WHAT YOU HAVE TO DO >>
Once the line containing "1248x1080 pixels." is found in the entries below, reproduce it and every line after it, stopping at and including the line containing "Given: Click Speichern und Schließen button"; reproduce nothing else, and keep each line exact.

□ □ □

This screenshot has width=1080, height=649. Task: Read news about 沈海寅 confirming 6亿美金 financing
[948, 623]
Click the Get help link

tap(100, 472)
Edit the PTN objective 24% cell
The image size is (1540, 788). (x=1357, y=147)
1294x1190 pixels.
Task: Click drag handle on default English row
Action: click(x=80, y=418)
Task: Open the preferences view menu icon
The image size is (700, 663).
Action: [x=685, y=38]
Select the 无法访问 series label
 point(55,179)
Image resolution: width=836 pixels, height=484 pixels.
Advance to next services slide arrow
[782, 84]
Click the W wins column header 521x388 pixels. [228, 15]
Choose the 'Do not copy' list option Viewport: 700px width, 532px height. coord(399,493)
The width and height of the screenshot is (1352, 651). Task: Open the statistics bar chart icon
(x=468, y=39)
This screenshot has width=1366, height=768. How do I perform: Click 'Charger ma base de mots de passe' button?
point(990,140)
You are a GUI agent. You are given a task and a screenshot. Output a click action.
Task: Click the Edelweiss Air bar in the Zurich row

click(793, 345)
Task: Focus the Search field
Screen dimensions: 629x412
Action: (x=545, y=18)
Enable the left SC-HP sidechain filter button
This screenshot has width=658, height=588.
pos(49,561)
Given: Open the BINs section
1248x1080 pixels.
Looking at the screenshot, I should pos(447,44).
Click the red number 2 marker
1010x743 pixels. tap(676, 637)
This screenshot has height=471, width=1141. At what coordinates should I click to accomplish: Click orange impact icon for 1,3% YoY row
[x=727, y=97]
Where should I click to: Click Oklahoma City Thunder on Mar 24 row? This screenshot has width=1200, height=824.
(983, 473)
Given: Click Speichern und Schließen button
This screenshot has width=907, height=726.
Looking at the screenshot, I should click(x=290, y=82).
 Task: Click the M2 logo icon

□ □ □

SOLUTION FOR THIS PROBLEM >>
1248x1080 pixels.
Looking at the screenshot, I should pos(447,44).
Click the red number 2 marker
1010x743 pixels. tap(676, 637)
This screenshot has height=471, width=1141. At what coordinates should I click to accomplish: Click orange impact icon for 1,3% YoY row
[x=727, y=97]
Where should I click to: Click Oklahoma City Thunder on Mar 24 row? This screenshot has width=1200, height=824.
(983, 473)
Given: Click Speichern und Schließen button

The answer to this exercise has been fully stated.